But I think what I liked most about the game was how well it served to present so many gear options and information with such minimal HUD. The end result was a very satisfying and immersive experience. your gear is mapped logical to your body. Reach down to your hips for two small weapon slots, over your right shoulder for that larger shotgun or rifle. Your backpack is over your left shoulder, pull it out to cycle through your stowed gear. On your left chest pocket is your trusty flashlight that always seems to run out of battery at the worst moments, and on your right is your journal proving in game objectives, maps, quests, etc. It doesn't take long until it's all second nature and that becomes essential because this is not a run n' gun shooter. Every move you make must be deliberate. This is a game about survival, not heroics. Got an injury, you have to wrap the bandage around your arm loop after loop. Reloading a weapon involved not only ejecting the old clip or shells, but inserting the new and cocking the hammer.

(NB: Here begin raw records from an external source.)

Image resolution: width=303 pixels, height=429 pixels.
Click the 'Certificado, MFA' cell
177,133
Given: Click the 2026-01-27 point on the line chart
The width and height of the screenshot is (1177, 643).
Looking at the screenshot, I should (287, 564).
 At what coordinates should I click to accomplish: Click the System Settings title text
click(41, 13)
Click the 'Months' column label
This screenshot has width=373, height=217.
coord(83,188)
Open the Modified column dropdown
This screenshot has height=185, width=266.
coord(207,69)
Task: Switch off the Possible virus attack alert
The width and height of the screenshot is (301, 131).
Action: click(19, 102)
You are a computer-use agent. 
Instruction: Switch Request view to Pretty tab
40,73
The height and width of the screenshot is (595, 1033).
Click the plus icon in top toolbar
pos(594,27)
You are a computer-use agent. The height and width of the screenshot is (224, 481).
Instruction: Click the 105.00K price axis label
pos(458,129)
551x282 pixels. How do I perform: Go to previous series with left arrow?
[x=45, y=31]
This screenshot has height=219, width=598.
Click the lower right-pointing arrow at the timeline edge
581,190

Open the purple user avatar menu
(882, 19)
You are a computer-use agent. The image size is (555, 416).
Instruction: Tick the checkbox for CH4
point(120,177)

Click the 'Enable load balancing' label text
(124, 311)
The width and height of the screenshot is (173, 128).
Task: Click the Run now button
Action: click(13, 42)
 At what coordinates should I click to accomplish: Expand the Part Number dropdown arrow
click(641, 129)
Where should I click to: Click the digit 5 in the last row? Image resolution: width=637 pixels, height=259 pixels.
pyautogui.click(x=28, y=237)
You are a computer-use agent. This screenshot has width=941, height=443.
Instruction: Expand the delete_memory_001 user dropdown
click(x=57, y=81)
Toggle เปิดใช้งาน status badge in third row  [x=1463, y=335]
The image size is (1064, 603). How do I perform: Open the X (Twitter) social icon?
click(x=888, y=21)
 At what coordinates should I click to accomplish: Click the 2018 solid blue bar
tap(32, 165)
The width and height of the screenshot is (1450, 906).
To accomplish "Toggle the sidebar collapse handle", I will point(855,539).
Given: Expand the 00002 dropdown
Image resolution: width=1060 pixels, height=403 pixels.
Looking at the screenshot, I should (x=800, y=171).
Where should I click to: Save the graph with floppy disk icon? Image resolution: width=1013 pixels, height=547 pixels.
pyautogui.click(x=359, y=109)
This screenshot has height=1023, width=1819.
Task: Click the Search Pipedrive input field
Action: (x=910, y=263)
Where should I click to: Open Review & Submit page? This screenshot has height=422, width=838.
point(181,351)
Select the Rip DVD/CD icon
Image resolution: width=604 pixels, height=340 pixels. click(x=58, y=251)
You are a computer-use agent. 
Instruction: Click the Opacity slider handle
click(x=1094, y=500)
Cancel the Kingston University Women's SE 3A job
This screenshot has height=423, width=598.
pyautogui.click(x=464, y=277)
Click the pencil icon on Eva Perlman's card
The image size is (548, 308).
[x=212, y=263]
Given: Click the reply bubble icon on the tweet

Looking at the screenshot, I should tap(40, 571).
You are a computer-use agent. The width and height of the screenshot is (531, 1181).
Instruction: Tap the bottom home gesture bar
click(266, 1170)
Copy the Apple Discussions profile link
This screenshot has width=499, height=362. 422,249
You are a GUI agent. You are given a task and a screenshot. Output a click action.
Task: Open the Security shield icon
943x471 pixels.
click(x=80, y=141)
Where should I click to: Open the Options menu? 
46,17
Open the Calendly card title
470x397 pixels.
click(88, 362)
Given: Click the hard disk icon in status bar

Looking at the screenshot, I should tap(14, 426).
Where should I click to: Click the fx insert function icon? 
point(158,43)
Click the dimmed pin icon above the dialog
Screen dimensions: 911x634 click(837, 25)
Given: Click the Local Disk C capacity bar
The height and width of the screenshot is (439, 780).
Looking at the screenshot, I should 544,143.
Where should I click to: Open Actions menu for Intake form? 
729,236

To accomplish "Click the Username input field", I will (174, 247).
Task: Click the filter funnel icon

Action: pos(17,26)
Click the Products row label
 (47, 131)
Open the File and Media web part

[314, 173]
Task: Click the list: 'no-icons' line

You can easily take on a walker or two at time, and you can carefully manipulate your route and actions to line them up just so, but if you get overwhelmed, that's when it's game over. Run out of bullets with too many bearing down on you and you're finished. Even pulling out that knife at the last moment might not be enough, because while it takes a careful blow to sink it in to the first's skull it also takes effort to remove it after that oh so satisfying squish, and let's not even speak of the terror when the blade breaks off and you've still got more walkers chomping at your flesh. As a concept this works tremendously but it's execution is not flawless. At times the hardware itself gets in the way, forcing you into two handed moves like cocking a gun where VR wands actually have to clack together against one another to pantomime the virtual action in the real world. 

The Walking Dead: Saints and Sinners is a very good game, but it has its problems. It draws you into an incredible, immersive world built on a well-founded backstory and then snaps you right back out with some terrible locomotion controls and intricate movements that clatter your VR wands against the real world. I give it every bit of credit for the world it builds, but it must suffer every bit of deserved criticism for the ways it failed to get the movement right to navigate that world. In many ways I couldn't shake the feeling that this was a best in show PSVR title that got ported over to the Vive. It has all this weight and meat on its bones and then runs into a wall with an implementation detail, the kind that feels like a compromise made on lesser hardware that translates poorly when freed from those constraints. The game is being made for PSVR, with a release coming later in the spring, and for that reason those suspicions just nag at me that the entire development of this game had that secondary system in mind and as such never truly realizes it's greatest PC potential. 

I did not enjoy The Walking Dead: Saints and Sinners, but shouldn't it say a lot about this game that I would have a negative time and yet want to find the positives so badly. 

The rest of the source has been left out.